The defendant, L.R. Dupre, was the president of the defendant company and holder of all its stock. Each note was made payable to his order and signed by the defendant company by him as president and attested by its secretary. The mortgages were signed in the same way and named Dupre as mortgagee. The first note and mortgage were each dated May 17, 1926, and the mortgage was assigned by a separate instrument dated the ____ day of May, 1926, the assignment being recorded on May 27th. The last note and mortgage were dated June 1, 1926, and the assignment of that mortgage on June 7th. The notes were indorsed in blank by Dupre. *Page 192
On their face and unexplained, these instruments show a sale and not a loan, and plaintiff contends that both transactions amounted to a sale and not a loan and that, for that reason, the court was in error in holding that the transactions were loans and not sales of existing securities at the time plaintiff paid over the money. This is the sole question for decision in the case, for if plaintiff bought the notes and mortgages after they had been executed and had become valid existing obligations of the defendant company, the statute against usury would have no application for the transaction would not be a loan.
There were but two witnesses called in the case, plaintiff and Dupre, and each testified in direct contradiction to what was testified to by the other as to the nature of the transaction. There is no dispute, however, as to the following facts: The defendant company owned a small tract of land in the City of Portland, which was mortgaged for the sum of $8,800. It was having difficulty in meeting the payments provided for in the mortgage and was also being pressed for payment by other creditors. It was practically insolvent and Dupre had no means of his own except his interest in the company.

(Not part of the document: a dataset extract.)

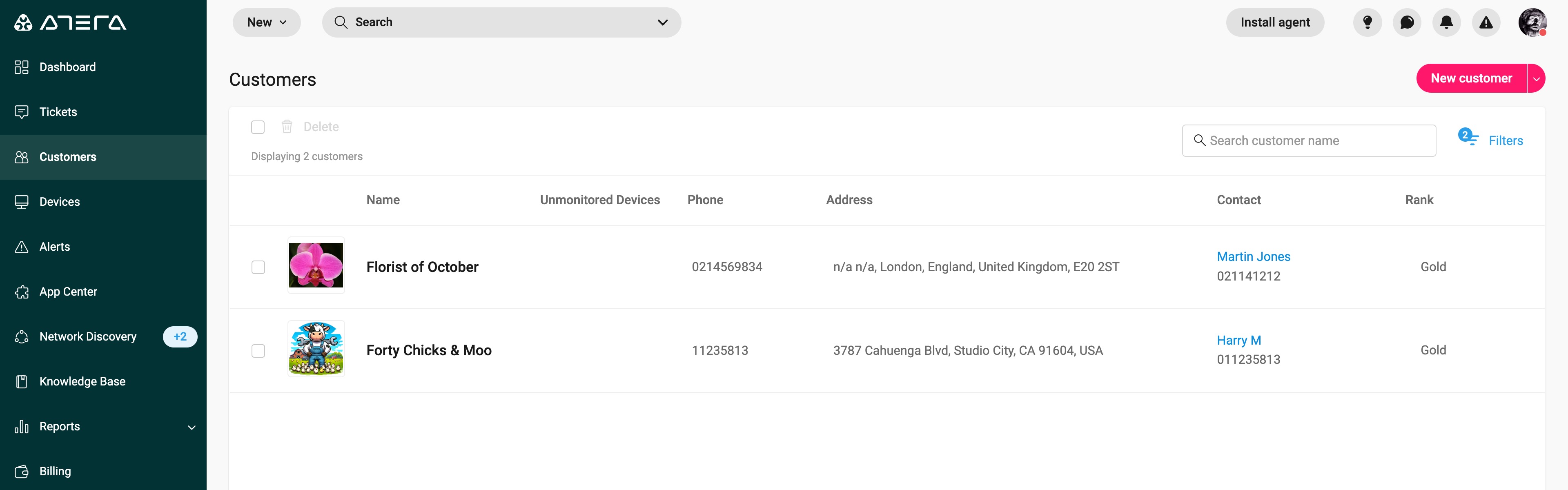Screen dimensions: 1568x490
Task: Open the notifications bell icon
Action: [1446, 22]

In order to meet its financial obligations, Dupre went to one Epton of the Epton Mortgage Company, and, after consulting with him, executed for the defendant company a power of attorney authorizing him or his company, for certain fees and commissions to be paid, to find a way by remortgaging the property to obtain money to take up said first mortgage and to provide the means for the payment of its other creditors. Epton took over said first mortgage and had Dupre execute for his company three first mortgages on different parcels of said tract, aggregating in all the sum of *Page 193 $8,100 the record not disclosing to whom these mortgages were given, and to execute the two second mortgages in question. Plaintiff was one of Epton's customers and had had other dealings with him in transactions similar to those involved here. As to these facts there is no dispute.
The real dispute, however, is as follows: According to Dupre's testimony these notes and mortgages were prepared and executed while plaintiff was present and the money was paid over by him to Epton at that time. If Dupre's testimony is to be believed, the execution of the notes and mortgages by him for his company to himself and his indorsement in blank of the notes and delivery of them to plaintiff, together with the assignments of the mortgages, were intended as a device to cover up and conceal the real transactions and make them appear to be a sale of securities and not a loan of money. Plaintiff's testimony is that he was not present at the time these papers were prepared, that he was called to the office by Epton and was then informed that they were for sale and he denies positively that he loaned any money on said mortgages.
Notwithstanding plaintiff's testimony, however, the learned trial judge, who tried the case and had an opportunity of observing the manner and demeanor of the witnesses and was better able than we are to determine what weight and credibility should be given to their testimony, found that the transactions were intended to be loans of money and that the proceedings taken were intended to conceal the true nature of the transactions. While it is the province of the trial court or jury, in law actions, to determine the facts and such determination is conclusive upon the appeal, if there is any substantial evidence to sustain *Page 194 such findings, in a suit in equity the cause is tried de novo and the findings of the lower court are not binding upon this court. However, after a study of the testimony of these two witnesses, we are of the opinion that the lower court was correct in holding that the transactions were loans and that the proceedings taken were intended as a means of concealing the true nature of transactions. The testimony of Dupre shows that he is an ignorant man and not well qualified to protect himself in business matters, but it is convincing and has every indication of being truthful, while the testimony of plaintiff is not convincing and has wholly failed to satisfy us of its truth. Epton himself was not called as a witness although present in court at the time of the trial. Plaintiff argues that because Epton was the agent of the defendant company, it was incumbent upon the defendants to call Epton as a witness and that their failure so to do is evidence of the weakness of their case. We do not think that the argument is sound. The testimony shows that plaintiff was a customer of Epton's and that, in making this deal, they were acting for their own interests and without regard to the rights of the defendant and that they were taking advantage of the necessities of the defendant company in order to obtain a usurious rate of interest upon the money loaned, which had it been successful would have netted plaintiff a rate of interest in excess of 18 per cent per annum upon the amount loaned.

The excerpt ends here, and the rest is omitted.